The Obama administration's inability to bring about a settlement between Israelis and Palestinians has prompted a search for new ideas. The latest was voiced most confidently this week by The Economist, the British news magazine.
In a leader titled Please, not again, the publication warned of a terrible conflict in the Middle East unless new urgency was injected into Israeli-Palestinian peace negotiations to starve regional rejectionists of their oxygen. But to do so, President Barack Obama had to legislate, not mediate: "America has clung too long to the dogma that direct talks between Israel and the Palestinians are the way forward," The Economist argued. "The recent history proves that the extremists on each side are too strong for timid local leaders to make the necessary compromises alone. It is time for the world to agree on a settlement and impose it on the feuding parties."

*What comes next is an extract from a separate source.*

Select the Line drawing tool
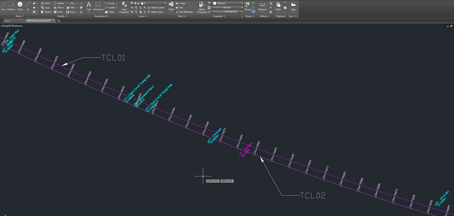 (x=3, y=6)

In fact, the proposition is not new. Years ago, the International Crisis Group also recommended that Washington define an endgame, based on the well-established principles that had emerged from countless rounds of negotiations, then push the parties towards it. With step-by-step measures creating space for both sides to escape their obligations, and no confidence whatsoever from Palestinians or Israelis in "confidence building" methods, the argument went, it was time for the United States to go all the way and make its preferences known, instead of relying on the parties to define outcomes.

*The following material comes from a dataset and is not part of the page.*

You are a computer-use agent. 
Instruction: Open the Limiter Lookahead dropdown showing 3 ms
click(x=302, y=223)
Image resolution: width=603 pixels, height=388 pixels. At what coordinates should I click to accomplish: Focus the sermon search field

The idea may sound as good as any other in a "peace process" that has been short on peace and increasingly bankrupt in terms of process. Certainly, it emanates from a legitimate grievance that the approach of the past decade and a half, that of making gradual headway through mutual concessions toward a final accord, has apparently run its course. However, there are serious difficulties with The Economist's proposal, regardless of the necessity of a settlement.
To begin with, the proposal comes close to violating a cardinal rule of diplomacy: never announce your final position, as this may leave you with little room to manoeuvre later. Defenders of this course, however, would argue that Washington only needs to pronounce what it views as the broad guidelines of an accord, the consequence of two decades of negotiations. Yet the former president Bill Clinton already did that in 2000 with his "parameters" before leaving office. While Mr Obama might seek to re-energise these, it is not immediately evident how doing so would break the current deadlock.

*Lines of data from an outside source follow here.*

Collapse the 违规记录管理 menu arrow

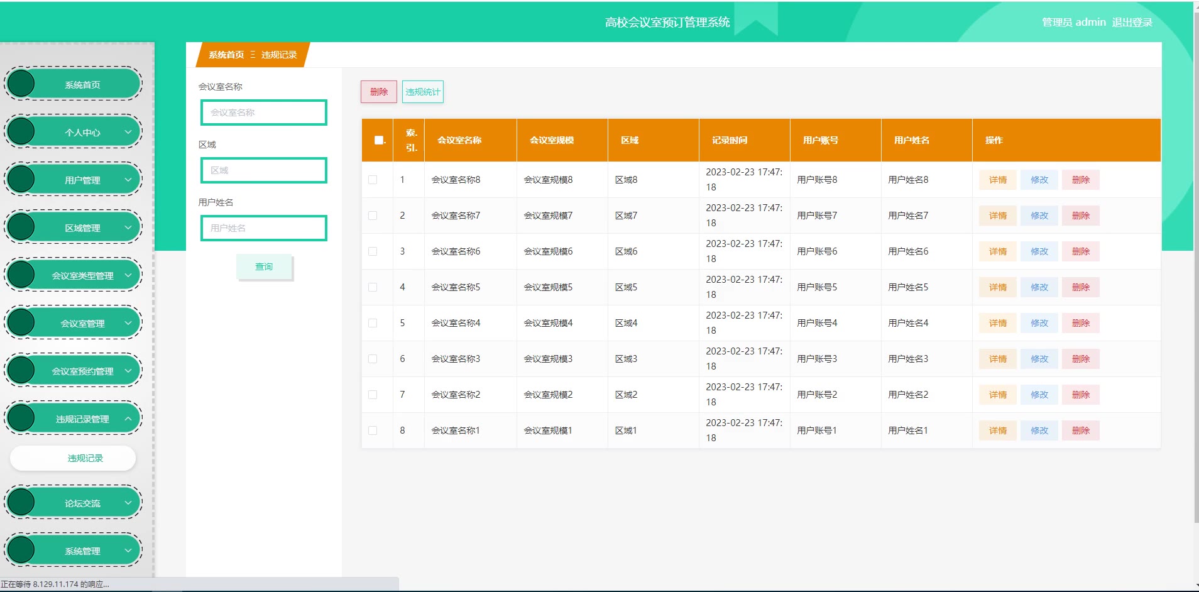128,419
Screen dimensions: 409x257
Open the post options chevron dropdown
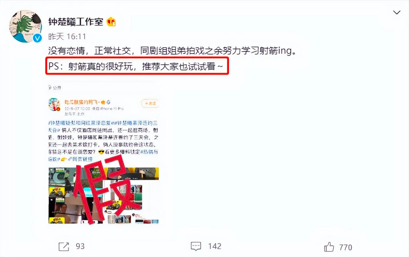coord(397,13)
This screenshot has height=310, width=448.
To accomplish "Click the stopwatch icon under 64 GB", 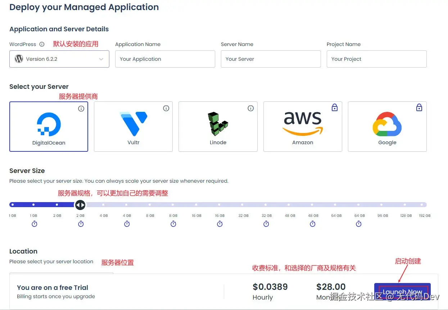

The reason for the deadlock is structural. In Israel and the Palestinian areas, political forces that are either lukewarm towards or opposed to a settlement along the lines of the post-Oslo consensus are in a position to block progress. That includes Israel's prime minister, Benjamin Netanyahu, who may appear less extreme than many of his coalition partners, but also has made a career of undermining Oslo and its aftermath. As for Hamas, its principal preoccupation today appears to be to take control of the Palestinian national movement, so that any advance that strengthens the rival Fatah movement is anathema.
This highlights another problem with any American decision to impose an endgame in Palestinian-Israeli negotiations. Once the Obama administration declares itself in favour of a specific plan, the plan itself, rather than a settlement, risks becoming the focal point of debate and disputation. Those hostile to a settlement will do everything possible to rally public suspicion against the plan and avoid making the mutual concessions demanded of the Palestinians and Israelis. Very likely, they will succeed.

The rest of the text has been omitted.